Data for this task:
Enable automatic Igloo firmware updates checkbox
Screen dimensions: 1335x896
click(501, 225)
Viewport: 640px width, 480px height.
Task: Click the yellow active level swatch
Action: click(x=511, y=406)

Your goal:
A faithful transcription of all the material is what this exercise calls for.

Expected answer:
Enable automatic Igloo firmware updates checkbox
Screen dimensions: 1335x896
click(501, 225)
Viewport: 640px width, 480px height.
Task: Click the yellow active level swatch
Action: click(x=511, y=406)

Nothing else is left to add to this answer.